- Genre: Talk show; Entertainment;
- Presented by: Glenn Robbins Mick Molloy
- No. of seasons: 1
- No. of episodes: 6

Production
- Executive producers: Mick Molloy; Richard Molloy; Greg Sitch;
- Running time: 60 minutes (inc. ads)
- Production company: Molloy Boy Productions

Original release
- Network: Seven Network
- Release: 20 April 2026 – present

= Glenn & Mick's Celebrity Intervention =

Australian talk show

Glenn & Mick's Celebrity Intervention is an Australian talk show hosted by comedians Glenn Robbins and Mick Molloy that airs on Seven Network. The series premiered on 20 April 2026.

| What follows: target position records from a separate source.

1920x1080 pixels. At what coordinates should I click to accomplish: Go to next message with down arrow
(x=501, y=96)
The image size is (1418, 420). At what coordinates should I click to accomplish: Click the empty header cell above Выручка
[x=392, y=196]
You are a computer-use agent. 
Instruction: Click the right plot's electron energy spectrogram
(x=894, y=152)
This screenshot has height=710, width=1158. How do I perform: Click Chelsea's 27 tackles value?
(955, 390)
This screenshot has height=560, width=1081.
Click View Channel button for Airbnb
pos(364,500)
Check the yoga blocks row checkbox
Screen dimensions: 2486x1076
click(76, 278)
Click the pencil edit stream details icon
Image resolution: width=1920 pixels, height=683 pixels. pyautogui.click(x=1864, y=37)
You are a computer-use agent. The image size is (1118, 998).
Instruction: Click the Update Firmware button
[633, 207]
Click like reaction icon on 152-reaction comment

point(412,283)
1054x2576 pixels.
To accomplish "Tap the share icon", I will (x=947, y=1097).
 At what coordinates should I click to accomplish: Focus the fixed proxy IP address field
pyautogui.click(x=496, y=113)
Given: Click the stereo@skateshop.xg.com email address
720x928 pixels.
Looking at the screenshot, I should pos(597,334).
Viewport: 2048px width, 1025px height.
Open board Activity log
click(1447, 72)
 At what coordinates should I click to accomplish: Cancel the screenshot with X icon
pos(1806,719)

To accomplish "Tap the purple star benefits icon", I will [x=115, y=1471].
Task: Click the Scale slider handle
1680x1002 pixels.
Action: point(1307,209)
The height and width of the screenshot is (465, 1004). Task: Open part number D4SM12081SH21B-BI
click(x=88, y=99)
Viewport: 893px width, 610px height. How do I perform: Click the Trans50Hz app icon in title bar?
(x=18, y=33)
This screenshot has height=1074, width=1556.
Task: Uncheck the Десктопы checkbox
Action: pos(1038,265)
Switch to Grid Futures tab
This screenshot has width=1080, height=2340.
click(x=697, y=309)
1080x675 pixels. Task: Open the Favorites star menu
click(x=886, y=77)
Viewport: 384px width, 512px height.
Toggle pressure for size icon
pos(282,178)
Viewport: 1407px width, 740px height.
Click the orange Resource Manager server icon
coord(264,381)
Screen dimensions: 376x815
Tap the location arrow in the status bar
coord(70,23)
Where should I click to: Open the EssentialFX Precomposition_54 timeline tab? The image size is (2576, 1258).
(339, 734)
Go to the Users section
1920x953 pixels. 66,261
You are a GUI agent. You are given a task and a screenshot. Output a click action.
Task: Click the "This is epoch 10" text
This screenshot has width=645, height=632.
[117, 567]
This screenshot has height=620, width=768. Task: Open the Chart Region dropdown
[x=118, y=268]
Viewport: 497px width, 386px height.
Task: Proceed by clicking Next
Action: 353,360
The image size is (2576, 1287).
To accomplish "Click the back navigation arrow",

The series was first announced at Seven's upfronts in October 2025 with no title at the time. In February 2026, the title and format of the series were revealed. In June 2026, the series was in talks to return for a second season which was confirmed in July 2026.

==Format==

The series sees Glenn, Mick and a special guest co-host hold a mock intervention in a comedic way with a well-known personality, which includes inviting their closest friends, family and colleagues to revisit the highs and the lows in a look back at their life and career.

==Episodes==
=== Season 1 (2026) ===

| No. overall | No. in season | Guest | Guest Host | Original release date | Australian viewers |
|---|---|---|---|---|---|
| 1 | 1 | Carrie Bickmore | Kate Langbroek | 20 April 2026 | 790,000 |
| 2 | 2 | Sam Pang | Lawrence Mooney | 27 April 2026 | 693,000 |
| 3 | 3 | Chris Brown | Denise Scott | 4 May 2026 | 685,000 |
| 4 | 4 | Guy Sebastian | Lawrence Mooney | 11 May 2026 | 639,000 |
| 5 | 5 | Dave Hughes | Kate Langbroek | 18 May 2026 | 585,000 |
| 6 | 6 | Mick Fanning | Lawrence Mooney | 25 May 2026 | 544,000 |
| 7 | 7 | Jim Jefferies | Lawrence Mooney | 1 June 2026 | 637,000 |

==Reception==
===Viewership===

The first episode was viewed by an average rating of 790,000 viewers and ranked second in its timeslot behind Nine Network's The Floor (975,000 viewers).